PII Detection and Data Masking
Want to ensure (1) users don't enter Personally Identifiable Information (PII) into the chatbot and that (2) PII is excluded from the knowledge sources? On the kapa.ai platform you can now enable PII detection and data masking to ensure that PII is never stored or shared.
(1) PII Detection in User Messages
If PII is detected in a message, the chatbot will not generate an answer and will instead notify the user that PII exists in their message and will suggest them to try again.
Features
- Real-time PII Scanning: As soon as a message is received, it's scanned for any PII.
- No Data Storage: If PII is detected, not only is the message rejected, but it is also not stored, ensuring user data privacy.
- Support for Multiple PII Types: kapa.ai can detect a wide range of PII types.
- Integration with API, Slack, Discord and more: We've extended our PII detection capabilities to support all integration types.
Enabling PII Detection
To enable the PII detection feature:
- Reach out to the kapa team.
- Specify which types of PII you'd like to detect.
- The kapa team will configure the feature for you.
(2) PII Masking of Knowledge Sources
If PII is detected in the content of a document which is crawled by kapa, users have the option to anonymize that information.

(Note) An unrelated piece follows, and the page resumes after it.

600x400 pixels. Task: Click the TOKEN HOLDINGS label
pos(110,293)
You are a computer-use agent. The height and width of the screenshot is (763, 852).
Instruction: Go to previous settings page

This is configurable on the source-level.
Features
- No Data Storage: kapa.ai will "mask" detected PII with an anonymized label. That way sensitive data will never be visible, which also ensures that this information is never directly mentioned in an answer generated by kapa.
- Support for Multiple PII Types: kapa.ai can detect a wide range of PII types.
Enabling PII Masking
To enable the PII Masking feature for a specific source:
- Navigate to the
Sources
screen on the kapa.ai dashboard. - Click on the three-dot menu, at the very right of a given source and then click
Configure
.
- Specify which types of PII you'd like to mask.
- Save your changes.
Note that the PII detection will only apply once the source is refreshed.
FAQ: Supported PII Types
You have the flexibility to enable or disable specific types of PII detection as per your requirements.
Recommended PII Types
- Phone numbers
- Credit Cards
- Email Addresses
Other Supported PII Types
- IBAN Code
- IP Address
- US Bank Number
- US Driver License
- US ITIN
- US Passport
- US SSN
- Location
- Person
- Medical License
- URL
- Nationality, religious or political group
- Bitcoin Addresses
- Date and Time
Scanning for URLs can be a part of PII detection, but it's optional. Depending on your product's use case, you might want to disable this option. For instance, if your users often share legitimate URLs as part of their queries, disabling this might be beneficial.